This was a real good hunt. Hot, dry, tons of skeeters snakes and alligators. Just perfect! I had a hard time getting on pigs this time; saw very few. But I couldn't get away from the other critters. I saw over 30 deer, 5 of themwhile walking,under 50 yards. Saw a coyote up close, over a dozen gators, at least that many turkeys, 2 cottonmouths, 3 unidentified snakes, and a decapitated canebreak rattler. Squirrels, a rabbit, 3 or 4 owls, ect. I went for pigs but saw that much game and spent time with my son and my buddies, so I'd be foolish to complain. Good stuff.


----------



## Vance Henry (May 31, 2015)

Ditto on what Todd said.  I saw lots of critters and really enjoyed time around the fire with buddies, some old and some new.  The frog legs and rattler made for some fine vittles.  Here are some pictures for your enjoyment....including the pre-decapited rattler.

**Dataset content**
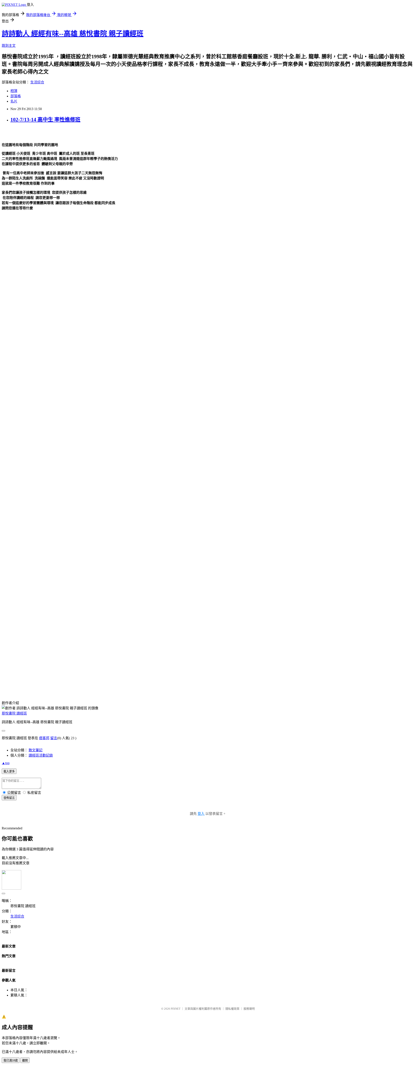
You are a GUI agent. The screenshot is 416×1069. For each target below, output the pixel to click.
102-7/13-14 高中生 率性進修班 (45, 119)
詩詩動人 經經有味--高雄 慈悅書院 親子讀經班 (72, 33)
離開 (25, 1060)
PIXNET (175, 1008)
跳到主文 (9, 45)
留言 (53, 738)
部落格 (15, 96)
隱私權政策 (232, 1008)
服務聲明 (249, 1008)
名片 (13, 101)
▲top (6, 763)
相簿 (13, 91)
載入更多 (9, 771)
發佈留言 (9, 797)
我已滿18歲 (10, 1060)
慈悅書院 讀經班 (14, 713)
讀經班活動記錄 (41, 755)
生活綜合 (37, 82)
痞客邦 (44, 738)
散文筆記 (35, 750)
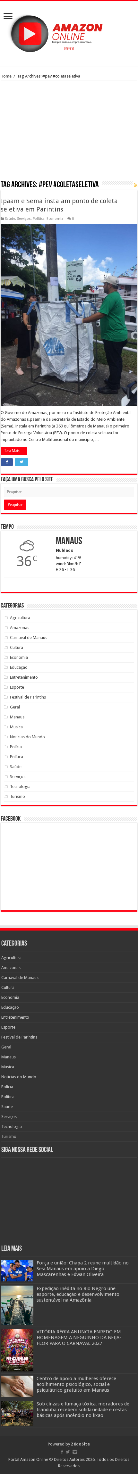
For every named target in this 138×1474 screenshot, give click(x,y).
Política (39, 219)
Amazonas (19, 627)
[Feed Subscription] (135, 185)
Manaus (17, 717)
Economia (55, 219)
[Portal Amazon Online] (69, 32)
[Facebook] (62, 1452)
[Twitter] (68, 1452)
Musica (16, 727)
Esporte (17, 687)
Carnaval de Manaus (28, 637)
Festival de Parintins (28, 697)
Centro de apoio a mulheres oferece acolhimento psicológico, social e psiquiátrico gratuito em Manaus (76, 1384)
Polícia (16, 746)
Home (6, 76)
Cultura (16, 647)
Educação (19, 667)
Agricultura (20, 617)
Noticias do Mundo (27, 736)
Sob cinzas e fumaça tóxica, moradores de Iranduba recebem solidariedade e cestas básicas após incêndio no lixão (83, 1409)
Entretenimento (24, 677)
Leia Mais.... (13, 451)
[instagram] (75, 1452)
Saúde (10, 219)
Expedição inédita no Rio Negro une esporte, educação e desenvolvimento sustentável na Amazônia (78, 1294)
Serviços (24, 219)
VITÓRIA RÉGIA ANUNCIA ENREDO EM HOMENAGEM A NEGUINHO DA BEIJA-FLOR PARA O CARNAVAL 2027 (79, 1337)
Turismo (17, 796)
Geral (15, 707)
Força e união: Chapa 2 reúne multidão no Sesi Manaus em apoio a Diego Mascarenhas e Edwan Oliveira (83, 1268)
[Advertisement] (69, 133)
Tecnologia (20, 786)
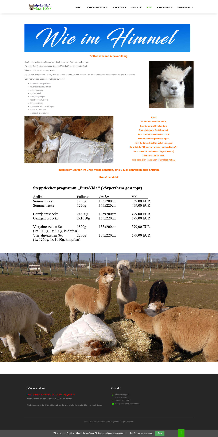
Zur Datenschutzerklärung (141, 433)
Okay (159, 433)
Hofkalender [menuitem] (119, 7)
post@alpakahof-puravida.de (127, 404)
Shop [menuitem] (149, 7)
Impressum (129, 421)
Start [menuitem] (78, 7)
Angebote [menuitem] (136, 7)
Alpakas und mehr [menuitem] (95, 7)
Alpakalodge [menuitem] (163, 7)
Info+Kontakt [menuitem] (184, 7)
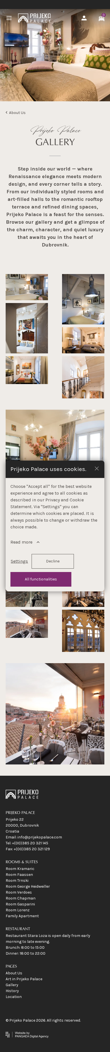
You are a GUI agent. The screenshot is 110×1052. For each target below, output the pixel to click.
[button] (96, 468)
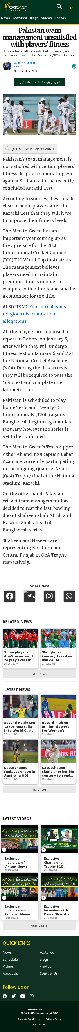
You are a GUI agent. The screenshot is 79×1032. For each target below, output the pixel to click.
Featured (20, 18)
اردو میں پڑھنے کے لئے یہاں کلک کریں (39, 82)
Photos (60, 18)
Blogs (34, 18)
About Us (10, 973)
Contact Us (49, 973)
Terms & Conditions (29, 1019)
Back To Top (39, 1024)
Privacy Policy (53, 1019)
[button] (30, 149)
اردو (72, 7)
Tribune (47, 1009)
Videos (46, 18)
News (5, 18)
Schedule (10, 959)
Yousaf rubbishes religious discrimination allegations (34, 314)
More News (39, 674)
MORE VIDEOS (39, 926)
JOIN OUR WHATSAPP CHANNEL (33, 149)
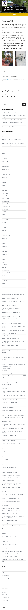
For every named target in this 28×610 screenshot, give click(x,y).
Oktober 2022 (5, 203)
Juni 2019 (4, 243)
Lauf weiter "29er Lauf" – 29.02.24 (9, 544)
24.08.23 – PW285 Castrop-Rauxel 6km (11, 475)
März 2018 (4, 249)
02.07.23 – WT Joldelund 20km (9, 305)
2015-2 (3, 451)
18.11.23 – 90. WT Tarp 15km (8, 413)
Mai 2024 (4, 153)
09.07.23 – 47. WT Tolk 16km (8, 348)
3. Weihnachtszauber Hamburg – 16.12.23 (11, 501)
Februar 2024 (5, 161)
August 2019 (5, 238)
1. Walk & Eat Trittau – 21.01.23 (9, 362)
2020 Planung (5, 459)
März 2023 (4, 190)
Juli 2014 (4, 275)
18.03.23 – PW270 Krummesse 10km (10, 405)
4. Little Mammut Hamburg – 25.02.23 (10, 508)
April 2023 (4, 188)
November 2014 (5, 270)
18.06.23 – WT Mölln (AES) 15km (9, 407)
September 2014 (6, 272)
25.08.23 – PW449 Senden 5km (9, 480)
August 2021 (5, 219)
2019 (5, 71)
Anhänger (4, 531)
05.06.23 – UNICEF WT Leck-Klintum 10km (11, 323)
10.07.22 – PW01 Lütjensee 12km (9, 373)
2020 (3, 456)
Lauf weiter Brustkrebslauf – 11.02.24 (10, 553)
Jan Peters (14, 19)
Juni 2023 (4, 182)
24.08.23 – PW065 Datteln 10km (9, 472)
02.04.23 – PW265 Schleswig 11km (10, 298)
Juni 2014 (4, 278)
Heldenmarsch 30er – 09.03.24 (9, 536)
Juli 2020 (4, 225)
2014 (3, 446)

* * *

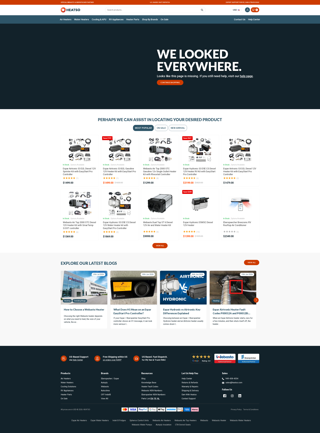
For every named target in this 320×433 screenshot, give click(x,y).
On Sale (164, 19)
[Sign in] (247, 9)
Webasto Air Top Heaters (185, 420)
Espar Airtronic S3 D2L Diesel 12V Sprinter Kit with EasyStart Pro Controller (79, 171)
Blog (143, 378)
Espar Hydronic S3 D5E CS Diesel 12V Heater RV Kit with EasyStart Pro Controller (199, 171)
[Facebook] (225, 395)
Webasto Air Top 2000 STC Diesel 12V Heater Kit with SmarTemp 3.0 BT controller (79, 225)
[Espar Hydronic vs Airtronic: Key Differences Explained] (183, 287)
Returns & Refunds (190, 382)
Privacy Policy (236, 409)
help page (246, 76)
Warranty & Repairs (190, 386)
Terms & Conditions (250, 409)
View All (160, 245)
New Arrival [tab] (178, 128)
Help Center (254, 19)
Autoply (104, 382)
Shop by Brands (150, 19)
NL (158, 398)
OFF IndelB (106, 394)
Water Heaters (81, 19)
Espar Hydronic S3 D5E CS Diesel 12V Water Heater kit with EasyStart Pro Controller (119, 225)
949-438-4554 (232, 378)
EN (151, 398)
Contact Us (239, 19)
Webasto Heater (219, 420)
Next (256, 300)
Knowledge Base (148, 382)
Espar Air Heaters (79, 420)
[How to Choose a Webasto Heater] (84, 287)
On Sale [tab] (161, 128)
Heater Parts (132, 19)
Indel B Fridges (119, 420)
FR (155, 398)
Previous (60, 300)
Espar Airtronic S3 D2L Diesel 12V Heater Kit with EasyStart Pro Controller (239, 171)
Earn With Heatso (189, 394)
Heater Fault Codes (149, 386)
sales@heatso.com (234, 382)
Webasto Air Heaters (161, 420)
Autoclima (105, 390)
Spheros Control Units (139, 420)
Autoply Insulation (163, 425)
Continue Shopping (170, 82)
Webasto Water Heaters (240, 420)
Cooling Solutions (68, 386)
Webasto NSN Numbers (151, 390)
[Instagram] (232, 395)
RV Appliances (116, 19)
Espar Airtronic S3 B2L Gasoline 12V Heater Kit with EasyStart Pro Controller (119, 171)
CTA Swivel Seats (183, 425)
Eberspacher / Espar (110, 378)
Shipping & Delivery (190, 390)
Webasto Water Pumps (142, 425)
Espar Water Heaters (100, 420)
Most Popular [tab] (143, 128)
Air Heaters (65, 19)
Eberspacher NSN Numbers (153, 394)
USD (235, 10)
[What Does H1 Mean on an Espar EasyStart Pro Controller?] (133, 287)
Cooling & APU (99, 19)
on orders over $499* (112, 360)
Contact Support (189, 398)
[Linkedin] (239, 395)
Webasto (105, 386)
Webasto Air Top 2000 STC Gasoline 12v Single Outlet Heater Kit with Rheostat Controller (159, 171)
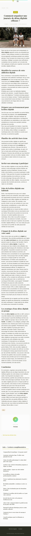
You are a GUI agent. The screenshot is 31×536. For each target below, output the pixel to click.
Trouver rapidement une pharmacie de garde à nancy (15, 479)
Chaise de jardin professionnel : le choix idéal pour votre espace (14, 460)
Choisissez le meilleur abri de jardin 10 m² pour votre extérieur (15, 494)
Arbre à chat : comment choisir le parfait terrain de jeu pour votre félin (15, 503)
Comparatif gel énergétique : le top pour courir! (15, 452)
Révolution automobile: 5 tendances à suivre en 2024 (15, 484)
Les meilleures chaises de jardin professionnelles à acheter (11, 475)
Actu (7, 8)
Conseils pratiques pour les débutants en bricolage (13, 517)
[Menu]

==

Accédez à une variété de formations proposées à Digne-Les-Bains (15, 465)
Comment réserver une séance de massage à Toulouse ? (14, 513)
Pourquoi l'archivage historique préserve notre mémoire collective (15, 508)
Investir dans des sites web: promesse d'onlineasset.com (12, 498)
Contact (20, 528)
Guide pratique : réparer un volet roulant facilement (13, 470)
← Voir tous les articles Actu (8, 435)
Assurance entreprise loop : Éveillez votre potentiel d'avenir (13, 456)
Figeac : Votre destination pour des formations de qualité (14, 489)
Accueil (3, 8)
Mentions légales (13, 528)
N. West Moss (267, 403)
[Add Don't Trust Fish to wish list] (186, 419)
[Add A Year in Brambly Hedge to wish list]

**Tasks for this exercise**
a – In the hunting thread, how many deer did the first poster report seeing?
b – Render the part of the listing that opens with the line containing "服務聲明 (249, 1008)" and closes with the line containing "Economia (55, 219)" as a Markdown table with the columns Row and Line. Omit blank lines and pictures.

**Correct answers**
a – Over 30 deer.

b –
| Row | Line |
|---|---|
| 1 | 服務聲明 (249, 1008) |
| 2 | 名片 (13, 101) |
| 3 | ▲top (6, 763) |
| 4 | 相簿 (13, 91) |
| 5 | 載入更多 (9, 771) |
| 6 | 發佈留言 (9, 797) |
| 7 | 我已滿18歲 (10, 1060) |
| 8 | 慈悅書院 讀經班 (14, 713) |
| 9 | 讀經班活動記錄 (41, 755) |
| 10 | 生活綜合 (37, 82) |
| 11 | 痞客邦 (44, 738) |
| 12 | 散文筆記 (35, 750) |
| 13 | For every named target in this 138×1474 screenshot, give click(x,y). |
| 14 | Política (39, 219) |
| 15 | Amazonas (19, 627) |
| 16 | [Feed Subscription] (135, 185) |
| 17 | Manaus (17, 717) |
| 18 | Economia (55, 219) |